What has perhaps surprised more than the numbers themselves is the absence of a slowdown as the tournament has progressed. Historically, surfaces tire deeper into an IPL season, making batting tougher. Instead, the opposite has happened.
In the first half of IPL 2026, chasing teams won 19 of 33 games (57.6%). In the second half so far, that figure has surged to 20 wins in 25 matches – an extraordinary success rate of 80%. No previous IPL season has touched that mark in the back half of the league stage. The closest was the UAE-based 2020 edition, where heavy dew pushed chasing teams to a 76.9% success rate late in the tournament.
| Season | Chasing teams win% (first half) | Chasing teams win% (second half) |
|---|---|---|
| 2008 | 64.30% | 56.50% |
| 2009 | 43.50% | 59.30% |
| 2010 | 44.40% | 53.60% |
| 2011 | 57.60% | 50.00% |
| 2012 | 54.50% | 55.60% |
| 2013 | 58.80% | 42.90% |
| 2014 | 61.50% | 66.70% |
| 2015 | 52.00% | 34.80% |
| 2016 | 70.40% | 68.00% |
| 2017 | 53.60% | 57.70% |
| 2018 | 53.80% | 55.60% |
| 2019 | 63.00% | 57.70% |
| 2020 | 26.90% | 76.90% |
| 2021 | 55.60% | 67.90% |
| 2022 | 54.30% | 42.90% |
| 2023 | 44.10% | 50.00% |
| 2024 | 51.40% | 48.40% |
| 2025 | 54.50% | 48.40% |
| 2026 | 57.60% | 80.00% |
The recent spike is even more pronounced when isolated to May. Since the start of the month, chasing teams have won 14 of 19 matches, giving them a win-loss ratio of 2.80 – the highest ever for an IPL season in May among editions that hosted at least 15 games in the month; the previous best being 1.85 in 2014.
Pinpointing a single reason for this surge is difficult, but scheduling and pitch management may have played a significant role. Several franchises are now splitting games across multiple home venues, reducing wear on individual squares. Punjab Kings and Rajasthan Royals have operated from two home bases since 2023. Royal Challengers Bengaluru hosted games in Raipur in addition to Bengaluru, while Delhi Capitals played early-season matches in Visakhapatnam in both 2024 and 2025.
Even teams with a single base have benefited from longer recovery windows for pitches. Wankhede Stadium hosted its first game on March 29 and then went nearly two weeks without another fixture.

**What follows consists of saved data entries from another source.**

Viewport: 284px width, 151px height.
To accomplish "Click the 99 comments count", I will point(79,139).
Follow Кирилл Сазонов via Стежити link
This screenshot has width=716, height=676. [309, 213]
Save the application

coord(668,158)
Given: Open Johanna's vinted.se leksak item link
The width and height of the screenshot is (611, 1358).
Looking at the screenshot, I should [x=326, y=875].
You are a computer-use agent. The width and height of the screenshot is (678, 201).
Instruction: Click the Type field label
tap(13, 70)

Eden Gardens hosted only three matches through April before a four-week break caused by state elections, while Hyderabad too had multiple gaps exceeding 10 days between fixtures.
Newer venues such as Ahmedabad and Lucknow also possess larger square inventories, allowing curators greater flexibility in pitch rotation. No surface at any venue has been used more than three times this season.

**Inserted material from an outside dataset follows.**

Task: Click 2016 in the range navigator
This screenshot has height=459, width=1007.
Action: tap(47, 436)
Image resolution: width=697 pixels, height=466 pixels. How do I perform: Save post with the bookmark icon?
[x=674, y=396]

Weather may also have contributed. Strong pre-monsoon activity across several centres appears to have offset some of the fatigue usually associated with a long Indian summer, helping pitches retain more life deeper into the tournament.
The collateral damage has largely been borne by spinners. A nine-match rolling average of spin bowling averages this season shows a sharp decline since the start of May, dropping to an all-season high of 66.42 across the last nine matches beginning with the RCB-MI fixture in Raipur.
The following day provided perhaps the starkest illustration of the shift. Across 39 overs in the Punjab Kings-Delhi Capitals match in Dharamsala, not a single over of spin was bowled – despite the presence of Yuzvendra Chahal and Axar Patel in the game.
The IPL has always evolved quickly, but few shifts have been as dramatic as this. Teams are no longer merely keeping pace with rising totals; they are steadily redefining what constitutes a defendable score altogether.